50 Fenchurch Street was given planning more than three years ago

Keltbray is carrying out work at the site of a new tower being planned in the City of London designed by Eric Parry.

The firm has won a £30m contract for structural demolition, basement dig and piling wall work as well as work to protect a listed church at 50 Fenchurch Street.

The race for the main contract on the scheme is down to two bidders, with Mace and Multiplex in the running for the £400m role. A winner is due to be announced by the spring with the scheme currently slated to complete in the first quarter of 2028.

50 Fenchurch Street by Eric Parry Architects

Source: DBox / Eric Parry Architects

The scheme at 50 Fenchurch Street has been drawn up by Eric Parry Architects

Development manager on the 35-storey job is Yard Nine, while the project manager is Third London Wall with Core Five the QS. Arup is the consultant on M&E and structures. Client on the scheme is 22 Bishopsgate owner AXA IM Alts which bought the site 18 months ago.

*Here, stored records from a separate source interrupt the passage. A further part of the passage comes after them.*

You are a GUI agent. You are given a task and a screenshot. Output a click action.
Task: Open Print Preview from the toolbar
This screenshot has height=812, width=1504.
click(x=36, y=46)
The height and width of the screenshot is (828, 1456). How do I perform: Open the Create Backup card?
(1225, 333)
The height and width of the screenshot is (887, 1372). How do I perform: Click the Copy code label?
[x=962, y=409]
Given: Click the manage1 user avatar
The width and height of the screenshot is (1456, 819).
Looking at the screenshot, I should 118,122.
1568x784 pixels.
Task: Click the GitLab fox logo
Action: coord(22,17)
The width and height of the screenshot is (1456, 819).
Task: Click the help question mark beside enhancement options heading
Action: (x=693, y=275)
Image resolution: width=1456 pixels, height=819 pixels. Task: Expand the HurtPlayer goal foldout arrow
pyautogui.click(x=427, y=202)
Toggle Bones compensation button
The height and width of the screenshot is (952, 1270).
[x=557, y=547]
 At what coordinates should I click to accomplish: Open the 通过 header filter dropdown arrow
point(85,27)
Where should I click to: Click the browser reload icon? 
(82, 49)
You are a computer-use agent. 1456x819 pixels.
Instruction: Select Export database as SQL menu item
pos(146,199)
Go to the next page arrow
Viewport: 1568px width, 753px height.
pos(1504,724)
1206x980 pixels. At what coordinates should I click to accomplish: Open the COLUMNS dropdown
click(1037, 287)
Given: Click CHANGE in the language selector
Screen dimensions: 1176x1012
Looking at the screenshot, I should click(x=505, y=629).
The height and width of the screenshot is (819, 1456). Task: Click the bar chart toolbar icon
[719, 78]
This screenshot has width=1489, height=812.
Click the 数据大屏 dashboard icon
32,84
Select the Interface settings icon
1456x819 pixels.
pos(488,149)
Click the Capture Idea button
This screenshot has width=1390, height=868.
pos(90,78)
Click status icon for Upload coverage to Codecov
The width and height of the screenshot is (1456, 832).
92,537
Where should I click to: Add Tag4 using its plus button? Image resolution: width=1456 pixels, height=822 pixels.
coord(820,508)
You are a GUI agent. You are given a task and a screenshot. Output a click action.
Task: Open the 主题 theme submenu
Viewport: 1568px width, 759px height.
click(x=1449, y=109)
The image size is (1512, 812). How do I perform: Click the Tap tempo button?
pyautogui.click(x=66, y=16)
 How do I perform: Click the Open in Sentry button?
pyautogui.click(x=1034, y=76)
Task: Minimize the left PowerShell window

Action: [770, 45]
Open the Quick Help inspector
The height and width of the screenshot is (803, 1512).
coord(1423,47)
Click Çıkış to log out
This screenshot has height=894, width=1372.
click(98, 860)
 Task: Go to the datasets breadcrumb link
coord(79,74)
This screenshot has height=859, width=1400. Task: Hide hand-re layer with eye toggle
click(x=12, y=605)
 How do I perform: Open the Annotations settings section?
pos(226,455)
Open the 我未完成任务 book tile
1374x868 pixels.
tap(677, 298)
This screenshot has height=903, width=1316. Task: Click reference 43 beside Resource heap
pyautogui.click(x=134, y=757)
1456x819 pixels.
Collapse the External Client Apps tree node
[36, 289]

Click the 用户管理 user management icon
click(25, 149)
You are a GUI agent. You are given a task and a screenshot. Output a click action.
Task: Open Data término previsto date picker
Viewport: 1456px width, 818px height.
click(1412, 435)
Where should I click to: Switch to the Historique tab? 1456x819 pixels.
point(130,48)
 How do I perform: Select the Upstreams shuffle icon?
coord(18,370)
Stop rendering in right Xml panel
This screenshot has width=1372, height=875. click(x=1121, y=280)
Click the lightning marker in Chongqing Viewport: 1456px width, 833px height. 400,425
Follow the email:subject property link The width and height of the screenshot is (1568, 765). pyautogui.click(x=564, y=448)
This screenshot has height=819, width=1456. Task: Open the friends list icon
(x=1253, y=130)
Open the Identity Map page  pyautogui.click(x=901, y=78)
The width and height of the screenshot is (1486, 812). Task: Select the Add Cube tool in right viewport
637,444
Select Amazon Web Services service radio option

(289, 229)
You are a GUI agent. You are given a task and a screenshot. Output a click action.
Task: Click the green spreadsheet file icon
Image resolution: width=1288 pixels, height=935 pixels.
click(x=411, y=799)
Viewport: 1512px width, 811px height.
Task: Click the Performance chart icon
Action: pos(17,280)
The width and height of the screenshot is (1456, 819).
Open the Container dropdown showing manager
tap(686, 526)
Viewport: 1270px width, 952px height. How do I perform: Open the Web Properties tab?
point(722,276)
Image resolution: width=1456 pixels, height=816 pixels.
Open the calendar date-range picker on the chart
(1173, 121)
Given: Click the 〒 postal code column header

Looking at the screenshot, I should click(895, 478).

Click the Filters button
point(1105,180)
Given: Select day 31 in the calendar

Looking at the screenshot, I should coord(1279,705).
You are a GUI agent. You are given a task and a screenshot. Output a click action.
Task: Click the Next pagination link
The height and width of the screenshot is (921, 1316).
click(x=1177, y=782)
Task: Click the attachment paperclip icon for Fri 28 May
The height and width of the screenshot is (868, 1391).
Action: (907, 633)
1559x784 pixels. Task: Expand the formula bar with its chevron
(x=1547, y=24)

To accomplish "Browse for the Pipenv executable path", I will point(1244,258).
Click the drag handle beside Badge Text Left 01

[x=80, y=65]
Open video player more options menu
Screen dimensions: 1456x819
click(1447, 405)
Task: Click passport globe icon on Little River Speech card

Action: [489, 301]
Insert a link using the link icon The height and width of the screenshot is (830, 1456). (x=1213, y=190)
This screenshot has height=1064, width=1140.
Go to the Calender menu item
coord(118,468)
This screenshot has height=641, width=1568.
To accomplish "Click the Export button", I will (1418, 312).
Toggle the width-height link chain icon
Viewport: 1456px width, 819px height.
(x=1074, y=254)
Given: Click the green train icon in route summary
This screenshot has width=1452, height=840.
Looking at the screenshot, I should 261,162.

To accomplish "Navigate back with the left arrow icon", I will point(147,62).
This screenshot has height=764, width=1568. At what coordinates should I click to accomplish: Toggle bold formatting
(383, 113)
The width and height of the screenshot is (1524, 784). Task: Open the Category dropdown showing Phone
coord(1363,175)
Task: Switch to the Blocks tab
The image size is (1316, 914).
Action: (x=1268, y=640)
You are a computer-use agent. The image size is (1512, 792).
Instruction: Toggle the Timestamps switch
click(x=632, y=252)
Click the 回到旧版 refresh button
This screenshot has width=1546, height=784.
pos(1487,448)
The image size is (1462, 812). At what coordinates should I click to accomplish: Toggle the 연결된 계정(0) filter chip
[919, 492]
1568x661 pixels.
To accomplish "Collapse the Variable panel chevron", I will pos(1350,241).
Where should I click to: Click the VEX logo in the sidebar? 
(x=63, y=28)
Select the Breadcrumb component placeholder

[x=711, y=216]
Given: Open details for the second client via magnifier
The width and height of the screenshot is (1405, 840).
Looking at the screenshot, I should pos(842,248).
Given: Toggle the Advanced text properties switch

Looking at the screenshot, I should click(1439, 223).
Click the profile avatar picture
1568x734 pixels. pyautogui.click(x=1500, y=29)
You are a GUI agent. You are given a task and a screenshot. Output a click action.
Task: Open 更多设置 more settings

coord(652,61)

The 50 Fenchurch Street scheme, opposite Parry’s 120 Fenchurch Street and a couple of blocks from his rejigged 1 Undershaft project, will provide a new home for the 500-year-old City livery company, the Clothworkers’ Company.

The 150m tall project would involve the demolition of the existing 1950s livery hall and will include a replacement underground livery hall topped by retail and 78,000 sq m of office space, a public roof garden and winter garden and a new public space based around a restored grade I church tower.

The grade I tower, the Tower of All Hallows Staining, which was built around 1320, and the grade II Lambe’s Chapel Crypt, which dates from 1200, will both be restored under the plans.

The tower will incorporate a vertical green wall, bespoke ceramic cladding at ground level, a glazed podium and crafted glass detailing on the upper levels.